Un juge suspend son rôle dans l’enquête sur la fuite de Sde Teiman suite à une ordonnance de la Cour suprême

Par Pesach Benson • 9 novembre 2025

Jérusalem, 9 novembre 2025 (TPS-IL) — Le juge Asher Kula a confirmé dimanche qu’il a suspendu sa participation à l’enquête sur la fuite de la vidéo de Sde Teiman suite à une ordonnance conditionnelle de la Haute Cour de Justice.

Dans une lettre en réponse au Mouvement pour la Qualité du Gouvernement (MQG), qui avait demandé précédemment qu’il cesse ses activités, Kula a écrit : « Il est évident que lorsque ladite ordonnance conditionnelle a été émise, et par prudence et respect pour la décision de la Haute Cour, j’ai renoncé et continuerai de renoncer à agir sur cette affaire jusqu’à la décision finale de la Haute Cour. »
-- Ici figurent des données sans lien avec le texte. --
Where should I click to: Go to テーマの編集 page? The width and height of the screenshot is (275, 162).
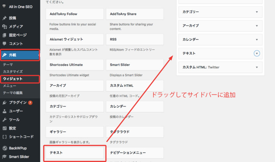click(12, 93)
Le ministre de la Justice Yariv Levin a nommé Kula, un juge à la retraite qui occupe le poste d’Ombudsman des juges, pour enquêter sur la fuite de la vidéo controversée de l’ancien Avocat Général Militaire yifat tomer-yerushalmi au centre de détention de Sde Teiman. Levin a contourné le Procureur Général Gali Baharav-Miara, qu’il estime incapable d’enquêter en raison d’un conflit d’intérêts.

Levin a argumenté que le bureau de Baharav-Miara avait précédemment présenté des arguments juridiques à la Haute Cour de Justice d’Israël au nom du bureau de l’Avocat Général Militaire, qu’il affirme être inexacts et trompeurs.

Le MQG a envoyé une lettre urgente à Kula, Levin et d’autres hauts responsables judiciaires, arguant que sa nomination pour enquêter sur l’affaire était illégale et entachée d’un conflit d’intérêts. Le groupe a cité l’article 11 de la Loi sur l’Ombudsman des juges, qui interdit au commissaire d’exercer d’autres professions, et a noté que la consultation requise avec la Commission de la Fonction Publique n’avait pas eu lieu.

Le mouvement a également exprimé des inquiétudes concernant le fait que le fils de Kula occupe le poste de Censeur Militaire en Chef, qualifiant cela de conflit d’intérêts potentiel. « Compte tenu de toutes les raisons détaillées ci-dessus… nous demandons que le commissaire Kola cesse toute tentative d’ingérence et d’usurpation de pouvoirs illégaux, » a écrit le MQG.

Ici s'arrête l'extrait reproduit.